Simple and safe evaluator

[bvdp]

Is there a simple/safe expression evaluator I can use in a python
program. I just want to pass along a string in the form "1 + 44 / 3" or
perhaps "1 + (-4.3*5)" and get a numeric result.

I can do this with eval() but I really don't want to subject my users to
the problems with that method.

In this use I don't need python to worry about complex numbers,
variables or anything else. Just do the math on a set of values. Would
eval() with some restricted list of permitted operators do the trick?

I'm feeling too lazy to write/debug my own parser for this

Thanks, Bob.

 

[Simon Forman]

Is there a simple/safe expression evaluator I can use in a python
program. I just want to pass along a string in the form "1 + 44 / 3" or
perhaps "1 + (-4.3*5)" and get a numeric result.

I can do this with eval() but I really don't want to subject my users to
the problems with that method.

In this use I don't need python to worry about complex numbers,
variables or anything else. Just do the math on a set of values. Would
eval() with some restricted list of permitted operators do the trick?

I'm feeling too lazy to write/debug my own parser for this

Thanks, Bob.

Funny, I need exactly the same kind of parser myself right now.
Fredrik Lundh has posted some code-and-explanation on an excellent
simple parser that's easy to extend. http://effbot.org/zone/simple-iterator-parser.htm

Just make it recognize the operator tokens you're interested in and if
a string parsers w/o errors then you know it's safe to eval().

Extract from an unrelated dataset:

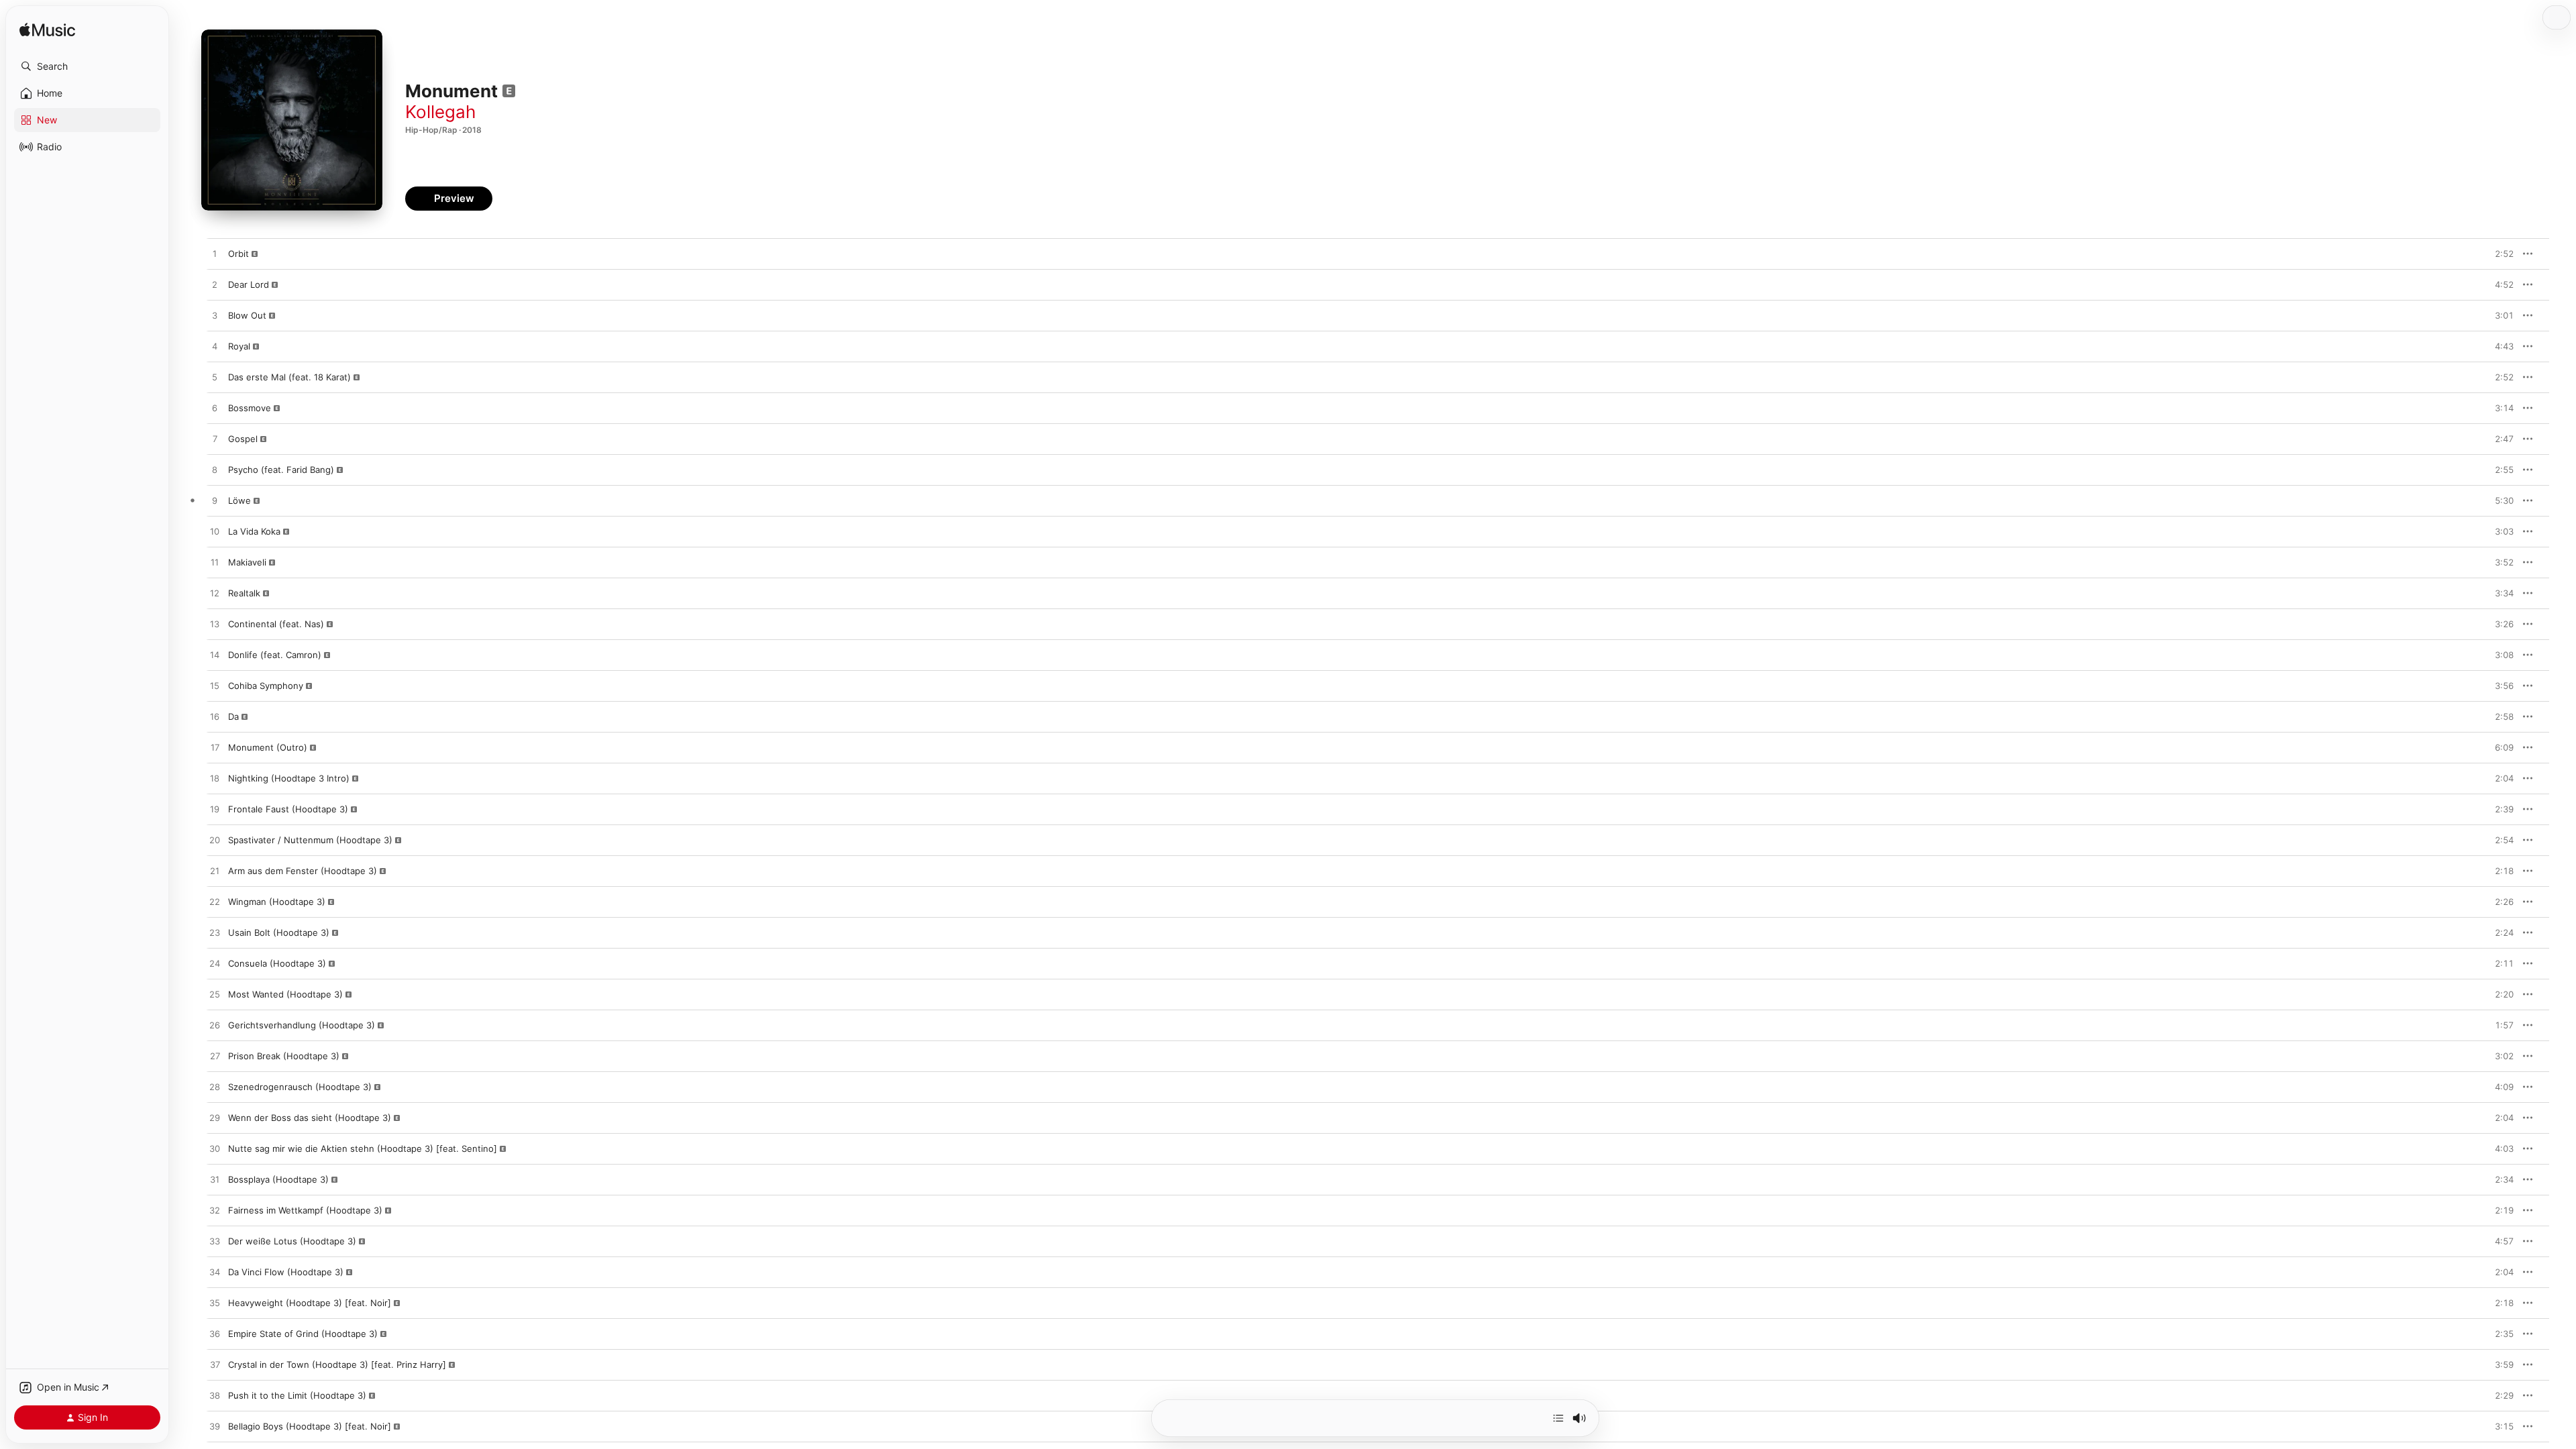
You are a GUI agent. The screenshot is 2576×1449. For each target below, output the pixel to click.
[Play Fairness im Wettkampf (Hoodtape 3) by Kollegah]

I probably won't get to writing this myself for a few days or a week,
but if you do will you post it here (or send me a copy)? I'll do the
same if I get to it sooner.

Regards,
~Simon

 

[Matimus]

Is there a simple/safe expression evaluator I can use in a python
program. I just want to pass along a string in the form "1 + 44 / 3" or
perhaps "1 + (-4.3*5)" and get a numeric result.

I can do this with eval() but I really don't want to subject my users to
the problems with that method.

In this use I don't need python to worry about complex numbers,
variables or anything else. Just do the math on a set of values. Would
eval() with some restricted list of permitted operators do the trick?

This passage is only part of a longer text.